The decision will allow BP to keep funneling up to 200,000 barrels of oil and natural gas from Prudhoe Bay. BP, which operates the oil field, had previously said it would have to completely shut down the field after discovering leaks and severe corrosion on the eastern side of the pipeline nearly a week ago.
BP said it decided to continue supplying oil out of the western side of the field after reviewing 1,400 ultrasound inspections on five miles of the pipeline, and discussing the matter with federal and state regulators.
BP said it will monitor the pipeline around the clock and use infrared cameras from the sky and the ground to detect small leaks. It will run a high-tech "smart pig" device through the line by November to search for weaknesses in pipe walls.
"With greatly enhanced surveillance and response capability, I am confident we can continue to safely operate the line," BP America Chairman and President Bob Malone said in a statement.

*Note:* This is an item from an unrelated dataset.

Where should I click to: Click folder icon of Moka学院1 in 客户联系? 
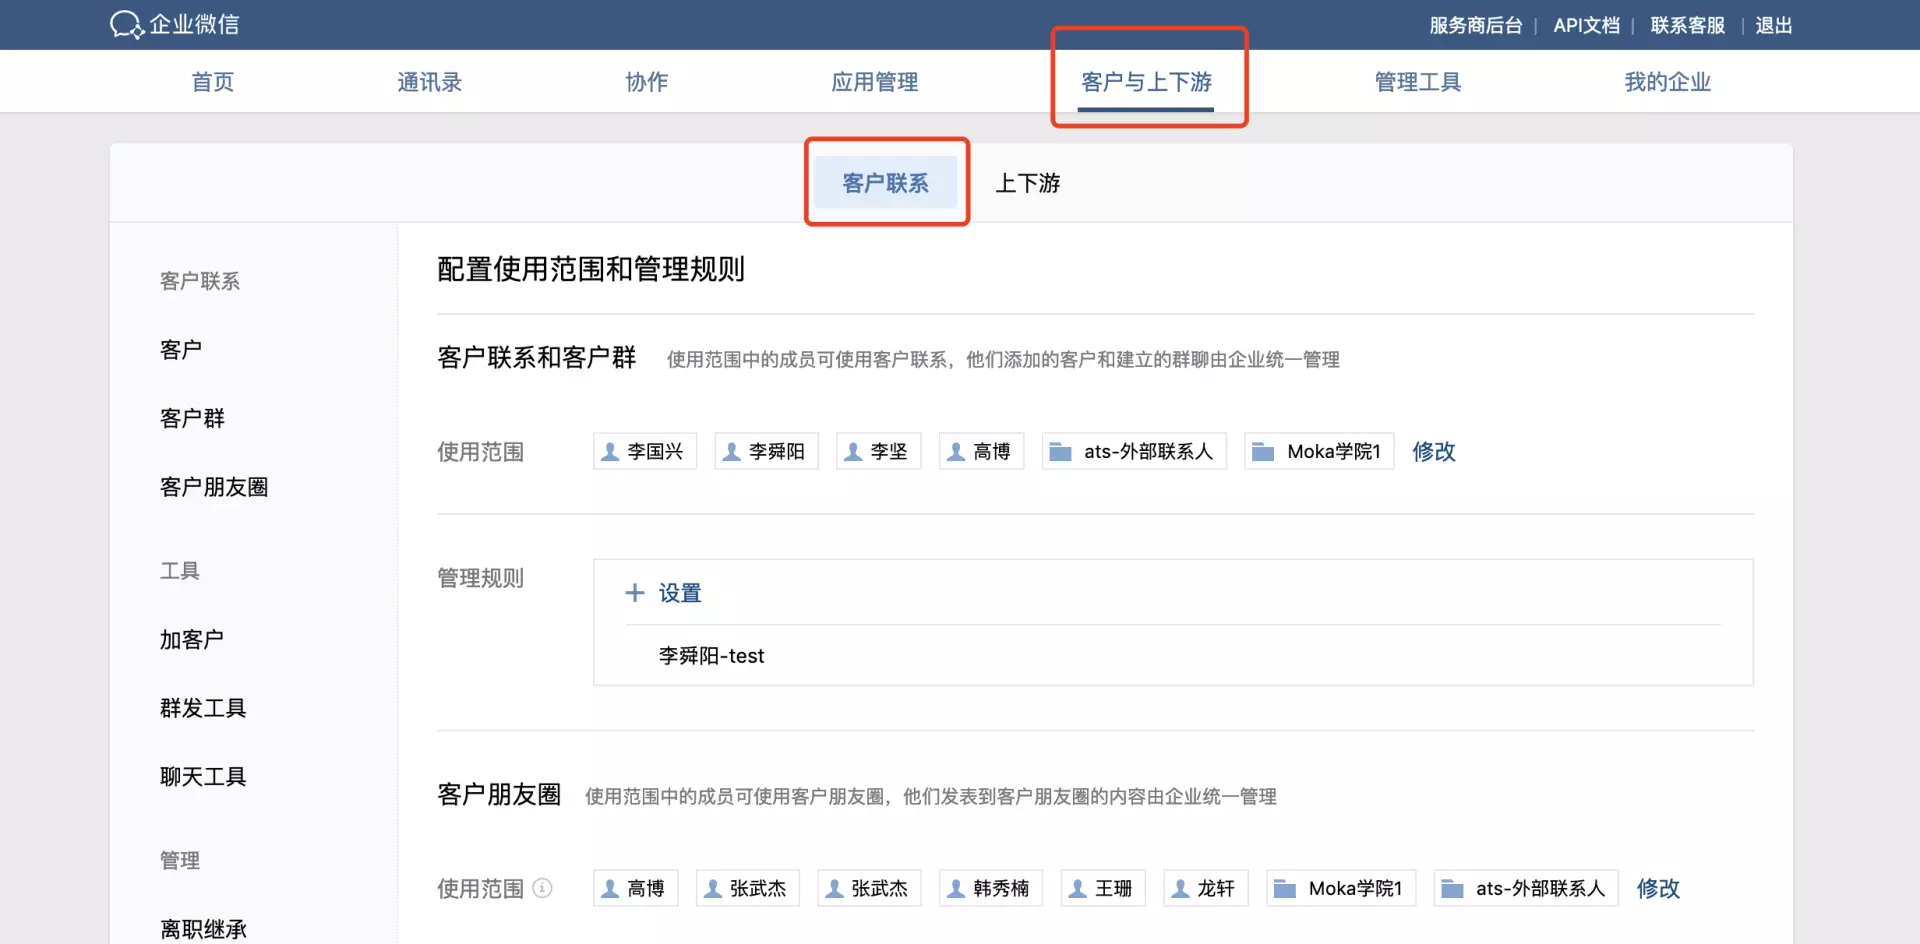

The company said it is currently producing about 150,000 barrels of oil and natural gas per day from the western side of the field, but hoped to reach about 200,000 barrels a day.
The natural gas accounts for between 11,000 and 12,000 barrels of the total. Before the discovery of the leaks, BP was pumping as much as 400,000 barrels out of the entire field daily.
BP also said it was looking at ways to restore some production from the eastern side of the field, subject to approval by federal regulators. The company is hoping to complete installation of the new 16 miles of pipeline by early next year.